### Problem to work on
Go through the lines below and tally each one holding "status". Write only the total.

### Data extracts
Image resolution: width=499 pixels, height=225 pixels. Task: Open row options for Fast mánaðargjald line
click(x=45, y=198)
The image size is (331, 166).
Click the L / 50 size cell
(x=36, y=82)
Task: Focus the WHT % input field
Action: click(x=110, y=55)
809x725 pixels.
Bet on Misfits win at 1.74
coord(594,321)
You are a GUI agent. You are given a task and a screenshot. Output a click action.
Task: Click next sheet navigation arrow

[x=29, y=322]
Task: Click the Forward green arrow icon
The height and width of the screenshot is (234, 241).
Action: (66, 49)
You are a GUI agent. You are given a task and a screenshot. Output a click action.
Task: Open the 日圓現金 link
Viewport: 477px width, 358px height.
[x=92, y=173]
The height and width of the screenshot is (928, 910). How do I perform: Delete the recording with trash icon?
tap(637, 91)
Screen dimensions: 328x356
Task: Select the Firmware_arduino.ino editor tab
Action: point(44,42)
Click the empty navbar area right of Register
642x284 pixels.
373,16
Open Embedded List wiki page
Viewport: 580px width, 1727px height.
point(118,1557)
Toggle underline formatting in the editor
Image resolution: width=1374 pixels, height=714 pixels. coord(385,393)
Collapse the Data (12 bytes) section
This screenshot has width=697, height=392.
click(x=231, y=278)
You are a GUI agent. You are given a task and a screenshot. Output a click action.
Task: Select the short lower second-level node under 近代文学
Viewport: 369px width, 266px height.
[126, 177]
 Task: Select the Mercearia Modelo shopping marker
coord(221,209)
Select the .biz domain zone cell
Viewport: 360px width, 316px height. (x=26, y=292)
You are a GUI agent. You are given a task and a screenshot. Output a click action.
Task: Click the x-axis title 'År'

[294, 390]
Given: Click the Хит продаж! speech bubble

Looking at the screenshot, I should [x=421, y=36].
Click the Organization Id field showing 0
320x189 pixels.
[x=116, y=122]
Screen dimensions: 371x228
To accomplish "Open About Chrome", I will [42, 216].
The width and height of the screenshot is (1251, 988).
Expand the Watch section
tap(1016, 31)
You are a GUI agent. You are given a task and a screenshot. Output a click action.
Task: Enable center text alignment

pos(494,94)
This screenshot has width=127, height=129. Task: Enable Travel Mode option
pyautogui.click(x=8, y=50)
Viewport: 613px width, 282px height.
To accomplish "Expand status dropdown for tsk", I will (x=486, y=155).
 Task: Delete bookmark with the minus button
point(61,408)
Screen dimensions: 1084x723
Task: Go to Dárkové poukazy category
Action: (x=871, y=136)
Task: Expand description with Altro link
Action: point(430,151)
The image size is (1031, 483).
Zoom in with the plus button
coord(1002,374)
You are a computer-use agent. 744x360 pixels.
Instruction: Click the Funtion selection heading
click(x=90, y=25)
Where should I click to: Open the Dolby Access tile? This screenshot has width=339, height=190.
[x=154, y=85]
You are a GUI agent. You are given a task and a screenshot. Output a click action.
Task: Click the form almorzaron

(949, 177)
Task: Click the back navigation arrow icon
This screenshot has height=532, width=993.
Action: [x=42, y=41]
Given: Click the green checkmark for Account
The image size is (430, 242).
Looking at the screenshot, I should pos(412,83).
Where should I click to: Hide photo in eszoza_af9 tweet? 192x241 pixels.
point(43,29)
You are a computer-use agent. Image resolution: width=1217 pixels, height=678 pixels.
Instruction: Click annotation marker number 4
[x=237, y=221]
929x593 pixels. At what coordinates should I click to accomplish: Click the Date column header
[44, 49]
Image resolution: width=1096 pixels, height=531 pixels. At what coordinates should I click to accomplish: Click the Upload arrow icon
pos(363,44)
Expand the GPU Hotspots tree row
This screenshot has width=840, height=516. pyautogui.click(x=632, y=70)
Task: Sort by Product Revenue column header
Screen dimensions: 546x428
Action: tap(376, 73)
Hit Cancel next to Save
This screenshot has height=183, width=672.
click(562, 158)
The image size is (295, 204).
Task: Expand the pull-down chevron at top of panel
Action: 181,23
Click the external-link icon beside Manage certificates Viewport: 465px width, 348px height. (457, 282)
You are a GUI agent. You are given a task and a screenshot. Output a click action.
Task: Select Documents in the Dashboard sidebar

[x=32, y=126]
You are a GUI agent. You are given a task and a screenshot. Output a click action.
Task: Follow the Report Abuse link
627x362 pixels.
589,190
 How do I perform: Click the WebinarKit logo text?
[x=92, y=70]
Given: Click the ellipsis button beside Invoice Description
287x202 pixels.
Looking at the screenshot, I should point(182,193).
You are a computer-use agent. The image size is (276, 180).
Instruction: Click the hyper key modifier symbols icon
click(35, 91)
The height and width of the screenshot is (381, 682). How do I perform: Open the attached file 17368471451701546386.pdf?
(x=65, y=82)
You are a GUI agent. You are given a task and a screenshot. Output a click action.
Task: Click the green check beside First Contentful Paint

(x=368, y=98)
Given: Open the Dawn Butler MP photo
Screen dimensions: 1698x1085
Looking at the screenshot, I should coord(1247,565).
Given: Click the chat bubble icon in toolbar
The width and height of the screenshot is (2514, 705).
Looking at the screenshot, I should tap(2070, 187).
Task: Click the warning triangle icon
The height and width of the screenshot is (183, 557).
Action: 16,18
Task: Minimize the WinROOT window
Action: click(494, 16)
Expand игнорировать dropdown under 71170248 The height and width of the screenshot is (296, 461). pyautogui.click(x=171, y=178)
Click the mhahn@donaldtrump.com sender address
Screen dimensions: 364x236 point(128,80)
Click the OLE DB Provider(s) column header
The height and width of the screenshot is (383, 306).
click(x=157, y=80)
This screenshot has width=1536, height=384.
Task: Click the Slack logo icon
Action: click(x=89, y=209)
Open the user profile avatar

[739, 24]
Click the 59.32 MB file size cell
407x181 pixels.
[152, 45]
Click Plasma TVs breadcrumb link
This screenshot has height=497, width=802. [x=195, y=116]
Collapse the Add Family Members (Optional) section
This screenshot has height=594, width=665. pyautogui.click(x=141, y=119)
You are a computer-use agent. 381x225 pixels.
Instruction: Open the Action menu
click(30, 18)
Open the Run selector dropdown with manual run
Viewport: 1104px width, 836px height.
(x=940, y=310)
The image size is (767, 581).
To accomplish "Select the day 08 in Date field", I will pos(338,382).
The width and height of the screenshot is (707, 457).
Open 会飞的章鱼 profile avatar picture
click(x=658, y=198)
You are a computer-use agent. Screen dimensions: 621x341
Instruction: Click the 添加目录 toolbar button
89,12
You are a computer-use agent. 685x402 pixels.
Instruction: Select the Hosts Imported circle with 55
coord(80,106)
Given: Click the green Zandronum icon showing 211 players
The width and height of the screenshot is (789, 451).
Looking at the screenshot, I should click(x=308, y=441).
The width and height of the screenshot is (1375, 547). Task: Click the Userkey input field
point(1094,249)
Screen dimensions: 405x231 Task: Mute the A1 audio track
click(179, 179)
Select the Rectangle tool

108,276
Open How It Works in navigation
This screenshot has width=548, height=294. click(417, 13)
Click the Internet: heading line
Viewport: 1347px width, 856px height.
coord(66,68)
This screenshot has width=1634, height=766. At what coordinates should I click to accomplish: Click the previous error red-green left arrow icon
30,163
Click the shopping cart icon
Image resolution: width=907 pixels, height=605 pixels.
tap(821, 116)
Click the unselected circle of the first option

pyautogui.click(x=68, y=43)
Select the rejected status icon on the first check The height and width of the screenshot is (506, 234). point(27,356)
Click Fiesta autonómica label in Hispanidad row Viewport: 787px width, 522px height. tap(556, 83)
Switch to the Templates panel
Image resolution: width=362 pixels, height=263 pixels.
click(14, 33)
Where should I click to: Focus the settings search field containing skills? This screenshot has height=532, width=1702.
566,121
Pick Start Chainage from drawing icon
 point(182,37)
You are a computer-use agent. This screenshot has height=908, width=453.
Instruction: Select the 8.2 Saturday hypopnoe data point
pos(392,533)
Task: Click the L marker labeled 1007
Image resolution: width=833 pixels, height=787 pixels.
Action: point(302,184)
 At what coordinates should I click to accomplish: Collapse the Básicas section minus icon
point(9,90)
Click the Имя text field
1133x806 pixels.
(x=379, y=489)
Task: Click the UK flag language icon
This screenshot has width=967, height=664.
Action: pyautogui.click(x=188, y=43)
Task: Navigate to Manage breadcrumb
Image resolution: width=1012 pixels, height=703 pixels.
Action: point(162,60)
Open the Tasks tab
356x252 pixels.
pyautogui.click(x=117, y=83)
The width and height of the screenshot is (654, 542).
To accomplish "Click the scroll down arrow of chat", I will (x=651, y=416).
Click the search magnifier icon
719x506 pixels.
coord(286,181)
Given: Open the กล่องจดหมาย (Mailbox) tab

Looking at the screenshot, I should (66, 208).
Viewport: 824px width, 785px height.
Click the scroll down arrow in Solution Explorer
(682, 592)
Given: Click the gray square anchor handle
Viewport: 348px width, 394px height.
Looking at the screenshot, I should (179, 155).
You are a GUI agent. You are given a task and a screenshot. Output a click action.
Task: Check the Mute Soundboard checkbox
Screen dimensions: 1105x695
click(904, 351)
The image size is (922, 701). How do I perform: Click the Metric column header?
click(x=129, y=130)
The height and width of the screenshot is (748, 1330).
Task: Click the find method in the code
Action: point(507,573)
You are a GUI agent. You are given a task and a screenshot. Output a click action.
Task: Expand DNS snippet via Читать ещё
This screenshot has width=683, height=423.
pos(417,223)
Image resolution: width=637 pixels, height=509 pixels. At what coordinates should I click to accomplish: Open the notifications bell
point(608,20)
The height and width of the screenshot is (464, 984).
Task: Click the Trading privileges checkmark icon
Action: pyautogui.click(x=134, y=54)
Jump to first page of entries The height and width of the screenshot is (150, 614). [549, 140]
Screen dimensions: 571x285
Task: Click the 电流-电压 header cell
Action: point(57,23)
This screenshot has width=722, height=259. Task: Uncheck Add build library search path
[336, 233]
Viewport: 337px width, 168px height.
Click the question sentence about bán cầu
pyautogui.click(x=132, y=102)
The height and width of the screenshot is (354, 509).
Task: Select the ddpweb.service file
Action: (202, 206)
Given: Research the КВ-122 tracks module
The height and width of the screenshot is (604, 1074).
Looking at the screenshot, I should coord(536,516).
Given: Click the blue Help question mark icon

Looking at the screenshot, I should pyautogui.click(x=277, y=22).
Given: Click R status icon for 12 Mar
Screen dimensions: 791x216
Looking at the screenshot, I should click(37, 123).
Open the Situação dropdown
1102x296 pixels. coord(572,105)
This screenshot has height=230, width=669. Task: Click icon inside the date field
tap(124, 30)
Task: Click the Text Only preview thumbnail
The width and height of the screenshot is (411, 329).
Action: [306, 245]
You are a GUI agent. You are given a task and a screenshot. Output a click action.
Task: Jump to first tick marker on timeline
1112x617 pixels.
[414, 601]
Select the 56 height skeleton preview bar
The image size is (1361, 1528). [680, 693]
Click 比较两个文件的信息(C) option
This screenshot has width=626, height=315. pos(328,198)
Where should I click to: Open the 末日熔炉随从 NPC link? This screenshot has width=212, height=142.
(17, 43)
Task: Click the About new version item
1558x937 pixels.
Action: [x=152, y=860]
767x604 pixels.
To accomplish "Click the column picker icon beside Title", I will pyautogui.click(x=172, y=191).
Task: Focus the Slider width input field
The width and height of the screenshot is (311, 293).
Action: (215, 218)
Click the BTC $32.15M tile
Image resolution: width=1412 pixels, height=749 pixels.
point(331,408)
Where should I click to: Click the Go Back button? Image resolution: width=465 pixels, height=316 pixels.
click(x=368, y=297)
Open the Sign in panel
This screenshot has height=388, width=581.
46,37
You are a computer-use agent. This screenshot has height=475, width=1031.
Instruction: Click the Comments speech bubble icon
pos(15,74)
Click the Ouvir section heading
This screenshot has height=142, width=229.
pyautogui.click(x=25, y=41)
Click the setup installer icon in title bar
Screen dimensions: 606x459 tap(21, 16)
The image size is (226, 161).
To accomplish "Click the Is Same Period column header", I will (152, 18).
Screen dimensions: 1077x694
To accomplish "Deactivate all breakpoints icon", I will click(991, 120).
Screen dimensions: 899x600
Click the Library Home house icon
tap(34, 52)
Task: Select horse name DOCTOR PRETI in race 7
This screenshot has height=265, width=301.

### Answer to this task
3